What an ML MVP Really Is

Looking at what was built, it becomes clear that machine learning is not synonymous with a predictive model. A model is just one piece of a larger system — and often not the most important one.

The real MVP of this project is the complete chain: well-structured data → trained model → generated score → automatic triage → triggered intervention → measured result. Every link matters. Break any one of them — homogeneous data, a model with no variance to learn from, output with no visualization — and the system stops working as a product.

But there’s a more fundamental point: an ML project that doesn’t change anyone’s behavior is not a product — it’s a well-documented experiment. The ultimate goal was never to have an XGBoost with strong cross-validation accuracy. It was to reduce real churn, recover real revenue, and give the Customer Success team an action list they actually open on Monday morning.

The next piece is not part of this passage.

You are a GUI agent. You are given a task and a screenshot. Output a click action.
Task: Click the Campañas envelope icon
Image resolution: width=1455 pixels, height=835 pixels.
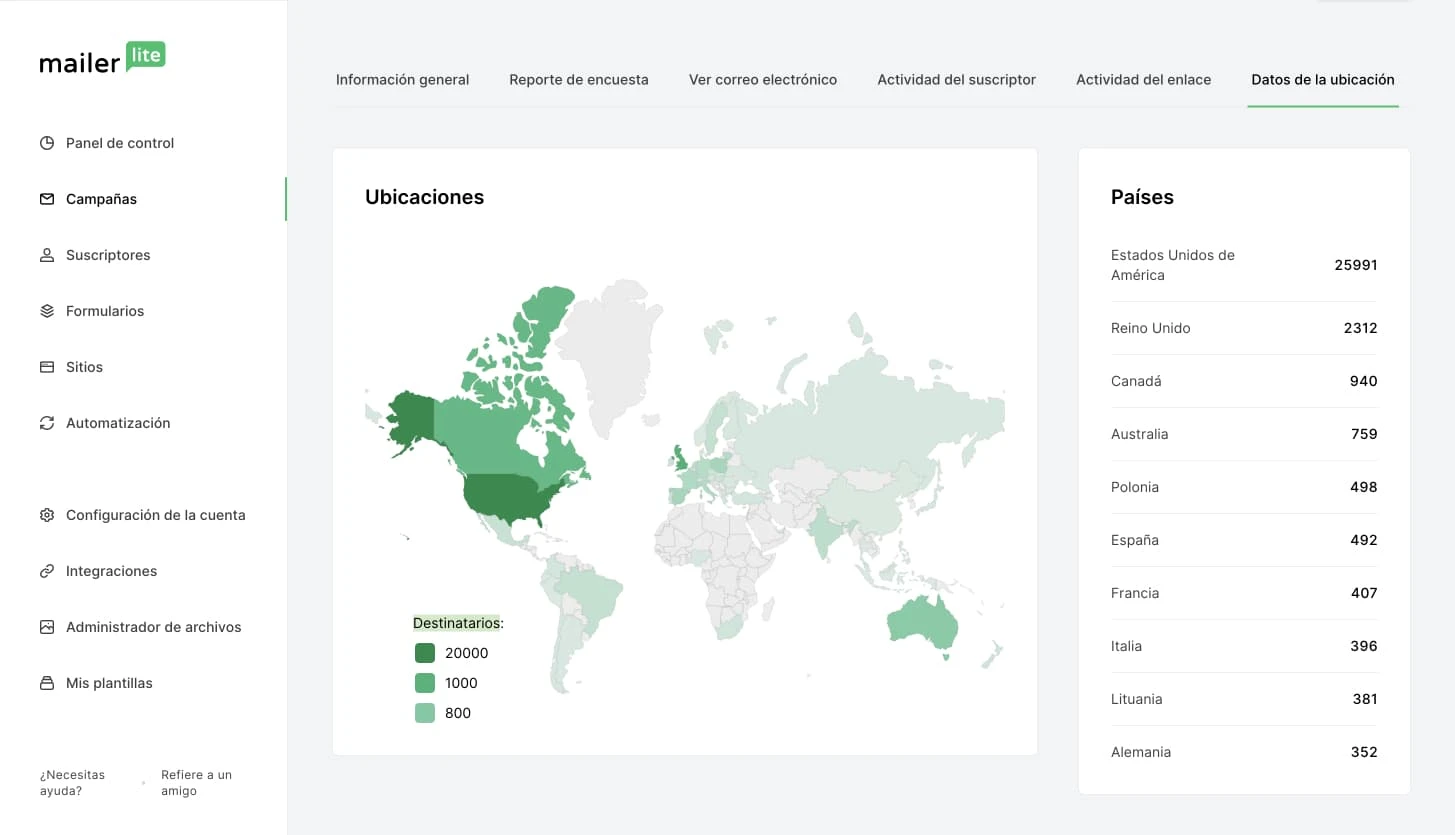(47, 199)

That distinction — between a model that works and a system that generates business value — is what separates academic ML from applied ML. The metric that matters isn’t the Brier Score: it’s the MRR saved.

The opportunities this kind of technology opens up are broad. Any business with recurring customers, behavioral data, and a team that needs to prioritize attention can benefit from an engine like this. The barrier to entry has never been lower — the tools are open source, the documentation is rich, and the iteration cycle is fast.

The difference between companies that capture this potential and those that don’t rarely comes down to technology. It comes down to the willingness to face the three problems in this project — and learn from each one of them.